#### Provided records ####

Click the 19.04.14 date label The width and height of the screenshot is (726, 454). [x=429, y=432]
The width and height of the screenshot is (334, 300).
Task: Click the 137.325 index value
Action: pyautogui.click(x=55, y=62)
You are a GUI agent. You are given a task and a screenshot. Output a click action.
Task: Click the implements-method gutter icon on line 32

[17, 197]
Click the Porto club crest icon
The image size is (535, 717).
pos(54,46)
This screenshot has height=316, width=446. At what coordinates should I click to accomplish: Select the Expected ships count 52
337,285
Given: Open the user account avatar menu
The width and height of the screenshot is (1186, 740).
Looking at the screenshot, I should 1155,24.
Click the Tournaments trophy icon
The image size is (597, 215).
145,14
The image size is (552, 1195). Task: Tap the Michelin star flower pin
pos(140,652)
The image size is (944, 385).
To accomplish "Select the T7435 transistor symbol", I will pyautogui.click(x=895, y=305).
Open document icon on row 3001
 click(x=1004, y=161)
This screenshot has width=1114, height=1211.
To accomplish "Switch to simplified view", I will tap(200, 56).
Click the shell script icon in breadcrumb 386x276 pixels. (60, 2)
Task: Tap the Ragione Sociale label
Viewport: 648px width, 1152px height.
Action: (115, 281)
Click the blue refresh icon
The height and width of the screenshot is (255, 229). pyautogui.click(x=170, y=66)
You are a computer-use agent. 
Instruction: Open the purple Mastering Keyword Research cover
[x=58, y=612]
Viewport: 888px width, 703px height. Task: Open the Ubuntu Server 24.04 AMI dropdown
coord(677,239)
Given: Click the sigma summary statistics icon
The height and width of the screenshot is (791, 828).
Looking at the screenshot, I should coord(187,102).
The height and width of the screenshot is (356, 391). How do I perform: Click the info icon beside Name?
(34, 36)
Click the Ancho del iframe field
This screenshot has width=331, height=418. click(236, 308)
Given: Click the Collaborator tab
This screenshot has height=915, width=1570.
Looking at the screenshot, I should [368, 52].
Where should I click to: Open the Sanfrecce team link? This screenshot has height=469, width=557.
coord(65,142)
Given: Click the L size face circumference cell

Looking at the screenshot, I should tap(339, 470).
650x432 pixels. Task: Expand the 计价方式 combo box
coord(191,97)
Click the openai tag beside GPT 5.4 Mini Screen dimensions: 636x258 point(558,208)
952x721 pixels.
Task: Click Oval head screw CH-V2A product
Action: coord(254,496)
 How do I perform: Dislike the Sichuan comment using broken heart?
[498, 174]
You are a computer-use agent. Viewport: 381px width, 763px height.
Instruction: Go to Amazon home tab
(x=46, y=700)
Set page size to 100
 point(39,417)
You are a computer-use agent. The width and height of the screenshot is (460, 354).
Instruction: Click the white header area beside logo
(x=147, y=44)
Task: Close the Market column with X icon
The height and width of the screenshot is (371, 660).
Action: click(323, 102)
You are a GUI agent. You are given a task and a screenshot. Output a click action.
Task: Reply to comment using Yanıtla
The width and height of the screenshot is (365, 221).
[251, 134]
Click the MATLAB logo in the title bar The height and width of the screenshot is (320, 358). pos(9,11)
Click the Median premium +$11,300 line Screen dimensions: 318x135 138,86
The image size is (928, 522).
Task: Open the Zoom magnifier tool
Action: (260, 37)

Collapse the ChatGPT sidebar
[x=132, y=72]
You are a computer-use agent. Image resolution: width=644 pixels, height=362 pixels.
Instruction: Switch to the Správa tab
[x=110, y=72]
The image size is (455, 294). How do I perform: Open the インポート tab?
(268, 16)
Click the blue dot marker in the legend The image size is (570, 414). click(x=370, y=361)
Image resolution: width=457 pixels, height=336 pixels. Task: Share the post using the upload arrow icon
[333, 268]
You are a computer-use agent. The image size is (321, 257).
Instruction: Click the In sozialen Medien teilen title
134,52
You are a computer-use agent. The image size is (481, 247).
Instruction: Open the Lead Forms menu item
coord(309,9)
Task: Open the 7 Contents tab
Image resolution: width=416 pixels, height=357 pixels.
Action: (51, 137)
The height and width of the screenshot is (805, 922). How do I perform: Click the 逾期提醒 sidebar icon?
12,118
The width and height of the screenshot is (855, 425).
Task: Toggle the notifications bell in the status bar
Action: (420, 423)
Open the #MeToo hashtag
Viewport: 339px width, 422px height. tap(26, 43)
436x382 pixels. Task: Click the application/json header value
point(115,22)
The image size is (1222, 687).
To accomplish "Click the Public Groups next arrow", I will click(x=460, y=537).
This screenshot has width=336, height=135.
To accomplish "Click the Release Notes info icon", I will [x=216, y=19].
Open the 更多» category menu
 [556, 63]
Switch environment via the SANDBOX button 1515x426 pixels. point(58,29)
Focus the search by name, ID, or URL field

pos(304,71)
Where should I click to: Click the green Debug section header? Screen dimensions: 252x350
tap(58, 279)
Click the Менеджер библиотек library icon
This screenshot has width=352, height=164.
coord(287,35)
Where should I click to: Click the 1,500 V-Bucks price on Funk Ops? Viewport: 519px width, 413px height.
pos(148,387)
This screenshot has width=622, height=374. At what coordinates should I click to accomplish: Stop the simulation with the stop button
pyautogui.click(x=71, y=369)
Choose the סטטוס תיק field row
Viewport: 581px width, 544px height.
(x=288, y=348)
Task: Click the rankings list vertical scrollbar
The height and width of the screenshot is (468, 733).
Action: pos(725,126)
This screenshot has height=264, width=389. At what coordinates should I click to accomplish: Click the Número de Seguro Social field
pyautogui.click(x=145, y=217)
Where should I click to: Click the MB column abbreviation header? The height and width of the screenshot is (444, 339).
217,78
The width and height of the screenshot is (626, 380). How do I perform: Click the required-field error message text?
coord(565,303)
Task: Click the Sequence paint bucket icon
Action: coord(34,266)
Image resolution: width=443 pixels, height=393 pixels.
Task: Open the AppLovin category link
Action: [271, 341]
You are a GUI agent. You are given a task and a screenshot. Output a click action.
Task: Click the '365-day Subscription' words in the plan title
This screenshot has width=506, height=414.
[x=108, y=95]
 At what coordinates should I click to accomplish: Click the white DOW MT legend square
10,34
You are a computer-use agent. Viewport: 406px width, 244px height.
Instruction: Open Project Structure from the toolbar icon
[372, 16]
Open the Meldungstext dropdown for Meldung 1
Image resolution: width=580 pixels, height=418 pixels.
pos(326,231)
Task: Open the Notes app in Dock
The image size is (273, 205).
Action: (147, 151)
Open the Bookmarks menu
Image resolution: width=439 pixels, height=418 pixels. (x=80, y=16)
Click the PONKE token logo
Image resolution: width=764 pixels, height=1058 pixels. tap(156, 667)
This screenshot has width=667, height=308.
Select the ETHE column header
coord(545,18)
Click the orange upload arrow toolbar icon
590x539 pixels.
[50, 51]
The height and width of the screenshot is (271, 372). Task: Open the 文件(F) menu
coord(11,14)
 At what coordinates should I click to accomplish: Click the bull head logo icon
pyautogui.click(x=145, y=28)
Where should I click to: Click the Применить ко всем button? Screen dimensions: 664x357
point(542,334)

####

Your goal: Only lines of the data holding the word "computer" go in the answer. Please copy each of them.

Exercise solution:
You are a computer-use agent. 
You are a computer-use agent. Viewport: 381px width, 763px height.
You are a computer-use agent. The width and height of the screenshot is (460, 354).
You are a computer-use agent. Image resolution: width=644 pixels, height=362 pixels.
You are a computer-use agent. The image size is (321, 257).
You are a computer-use agent. The image size is (481, 247).
You are a computer-use agent. Viewport: 406px width, 244px height.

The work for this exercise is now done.